Passage
>>>

Viv

“dust”

 

be beside yourself,

as your petal becomes a garlic skin skeleton,

stay near yourself so you do not

turn to nothing.

so you can take your hands and,

thread by thread,

mend your threadbare shoulderblades with imagination.

 


 

It’s hard to describe where you can be reached when you are mentally far away from everyone and everything around you. Searching for the words to send up a flare is one of the most difficult things to do, when you feel too far away to be reached in the first place. That’s what dissociation felt like. Dizzy doorways and surroundings swimming and no words to describe how isolated I felt. I couldn’t remember what had happened a second ago, let alone last week. It’s still bizarre to me that I felt disconnected from my mind and body in this way from October 2016 to April 2017 and yet went to almost every college class, work shift, dance rehearsal, and lighting call.

The depression that coincided and followed that period of depersonalization has been numbness on some days, heavy sadness on others, and pockets of respite and joy on others. Sometimes for weeks I find equilibrium again. Thankfully, there’ve been worse days than this one. There’ve been more vivid days than this one, too. But getting low enough to want to end myself is a state of mind only occasionally seems like a good way out. Thank everything I have people in my life who support me unconditionally. I realize not all of us have that privilege.

<<<

[Stored data]

>>>

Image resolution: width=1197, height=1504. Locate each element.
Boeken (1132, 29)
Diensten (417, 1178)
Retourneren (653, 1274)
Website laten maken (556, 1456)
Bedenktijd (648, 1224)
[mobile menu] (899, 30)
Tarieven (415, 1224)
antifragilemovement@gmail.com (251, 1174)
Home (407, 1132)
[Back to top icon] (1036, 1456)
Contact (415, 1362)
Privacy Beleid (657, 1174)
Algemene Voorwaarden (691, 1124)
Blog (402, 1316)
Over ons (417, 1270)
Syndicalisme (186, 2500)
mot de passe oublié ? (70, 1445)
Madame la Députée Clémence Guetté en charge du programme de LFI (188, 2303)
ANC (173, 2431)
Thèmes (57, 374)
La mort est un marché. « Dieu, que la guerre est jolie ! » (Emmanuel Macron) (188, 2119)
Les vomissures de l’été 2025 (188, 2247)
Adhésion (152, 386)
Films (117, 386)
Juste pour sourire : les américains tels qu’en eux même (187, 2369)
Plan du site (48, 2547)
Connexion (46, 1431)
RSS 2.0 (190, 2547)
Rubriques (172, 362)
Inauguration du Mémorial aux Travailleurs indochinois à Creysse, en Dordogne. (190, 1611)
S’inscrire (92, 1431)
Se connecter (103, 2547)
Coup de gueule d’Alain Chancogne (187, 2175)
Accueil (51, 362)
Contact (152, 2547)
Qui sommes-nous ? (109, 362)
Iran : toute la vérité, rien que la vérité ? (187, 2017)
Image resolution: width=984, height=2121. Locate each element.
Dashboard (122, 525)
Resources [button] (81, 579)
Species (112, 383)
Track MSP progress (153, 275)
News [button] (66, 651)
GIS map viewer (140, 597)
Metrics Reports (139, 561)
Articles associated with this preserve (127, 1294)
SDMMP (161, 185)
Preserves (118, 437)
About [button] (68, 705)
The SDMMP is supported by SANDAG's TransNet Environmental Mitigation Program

<<<

Exercise instructions
[1] Add 131 to every coordinate in the records from the start through the line that contains "Thèmes (57, 374)", and please write out all of those lines again, requests included.
[2] Carry on the piece about dissociation and depression from the point where it stops.
The text and the records were gathered from unrelated sources.

Answer set
[1]
Image resolution: width=1197, height=1504. Locate each element.
Boeken (1263, 160)
Diensten (548, 1309)
Retourneren (784, 1405)
Website laten maken (687, 1587)
Bedenktijd (779, 1355)
[mobile menu] (1030, 161)
Tarieven (546, 1355)
antifragilemovement@gmail.com (382, 1305)
Home (538, 1263)
[Back to top icon] (1167, 1587)
Contact (546, 1493)
Privacy Beleid (788, 1305)
Algemene Voorwaarden (822, 1255)
Blog (533, 1447)
Over ons (548, 1401)
Syndicalisme (317, 2631)
mot de passe oublié ? (201, 1576)
Madame la Députée Clémence Guetté en charge du programme de LFI (319, 2434)
ANC (304, 2562)
Thèmes (188, 505)

[2]
I later came to understand that the six months of my life that I barely remember and the grayness that has followed are a result of a voice in my head that isn’t my own, of built up panic, and of a quiet trauma that had festered too long. I was dealing with contamination from a specific phobia that had been triggered in mid-2016, which began a downward spiral from which I am still healing. I was coming to terms with the experience of being emotionally manipulated into a worldview that was not mine. The process of unwrapping my thoughts and untwisting my perspective from this manipulation, from someone else’s idea of how I should carry myself and of mourning the loss of the people around me who couldn’t get out of its way has continued to now. Finding a clean space, one free from mental and literal contamination is still something I am building. I have healing to do and growth to honor. I have to honor our strength: the strength of all people who’ve been hurt and are gently making it through their days.

I’m not sure exactly what I have to say, whether I am writing this little piece out of solidarity or out of a need to reveal more of my story that I ever have in such a public way, or whether I’m trying to show that under a façade of passing, a person can never tell how another is feeling—whether they want to be here or whether they feel safe in their surroundings. Maybe it’s just the 21st century person in me whispering: tell your story—that will be enough.

The old joy that I am searching for is something I am carving out by writing. I write myself out of these states when I can find the words to craft resilience. Writing accompanies my processing, which is all part of survival and finding what it is to thrive again. I don’t feel I have a lot of coherent prose words to offer, but poetry? I have pages and pages of attempts at carving a meaningful place for myself in the world again. Pages and pages of growing, and of being beside myself as I am beside myself, of being inside myself after being outside.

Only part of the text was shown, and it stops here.